In the new work, the scientists used carbon isotope analysis to extract the dietary signal from fossilized teeth of African hominin species dating from 4.5-1.5 million years ago.

Isotope analysis is based on the concept that “you are what you eat.” The carbon isotopic composition of past meals is incorporated into the forming tooth enamel, frozen in time, yet recoverable after millions of years. Carbon isotopes are especially valuable for distinguishing diets based on “C3” or “C4” plants, which differ in how efficiently carbon is recovered during photosynthesis. C3 plants include trees, shrubs and herbs, and predominate in forested conditions or around well-watered areas. C4 plants are the grasses and sedges that inhabit primarily open environments. In living animals, carbon isotope ratios in tooth enamel readily distinguish grass feeders, like zebras and wildebeests, from fruit or leaf eaters, like chimpanzees and giraffes.

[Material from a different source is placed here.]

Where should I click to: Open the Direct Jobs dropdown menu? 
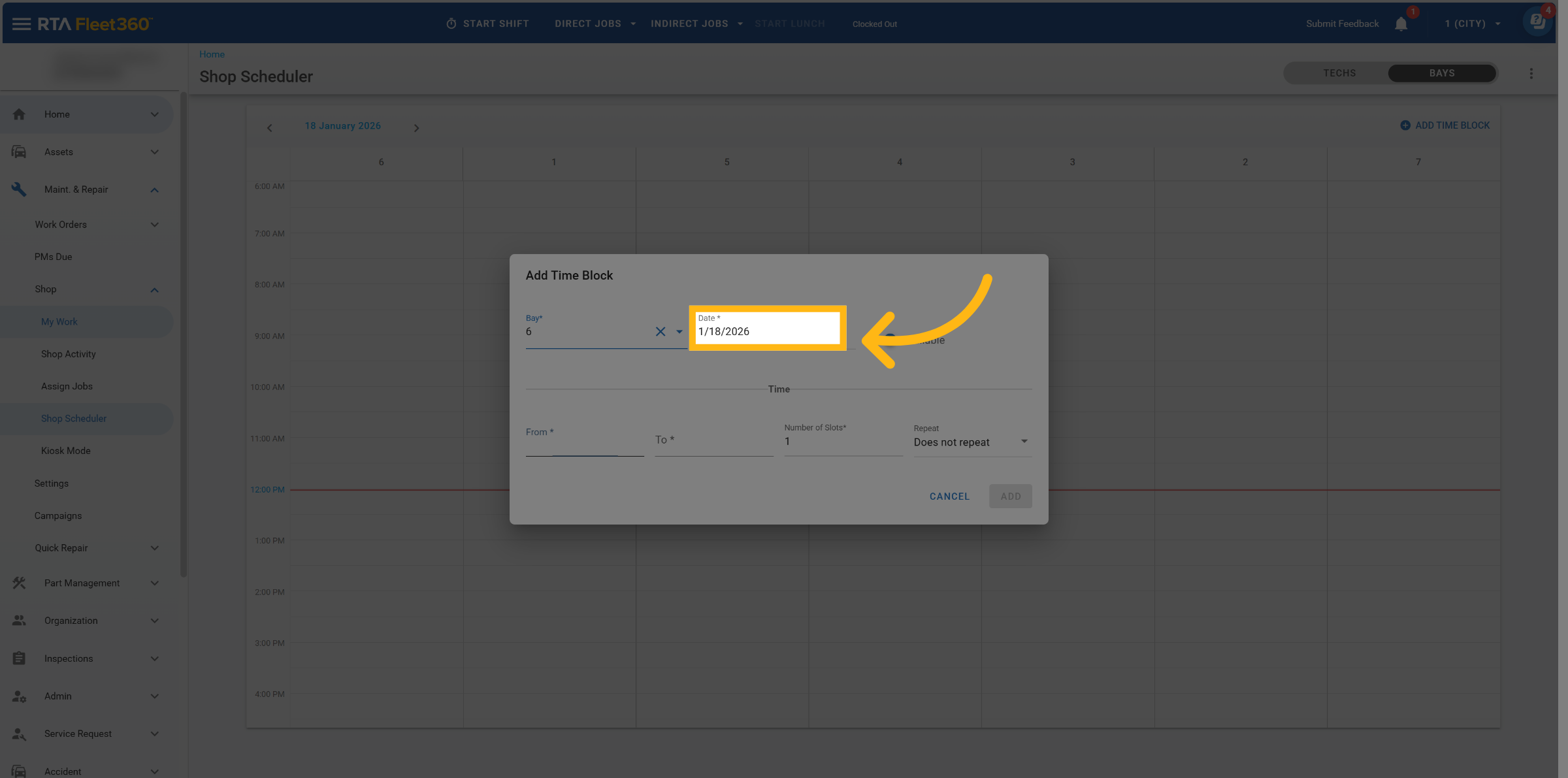(x=595, y=24)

The diets of the earliest hominin species, Ardipithecus ramidus and Australopithecus anamensis from 4.4 to 4 million years ago, were dominated by C3 plants. But beginning around 3.5 million years ago, data from Hadar and Dikika in Ethiopia and West Turkana in Kenya show that A. afarensis and another species called Kenyanthropus platyops consumed foods from both C4 and C3 plant communities. This expansion in dietary preference represents the first use of C4 plant foods that had been abundant in the environment for at least one million years. All subsequent hominin species were capable of consuming both C3 and C4 foods, a flexible adaptation that was inherited by modern humans.

Lucy's species, Australopithecus afarensis, were thought to be "C3" plant eaters, which includes trees, nuts and shrubs, but new analysis shows they may have been the first hominins to include grasses and sedges in their diets – a flexible adaptation that was inherited by modern humans.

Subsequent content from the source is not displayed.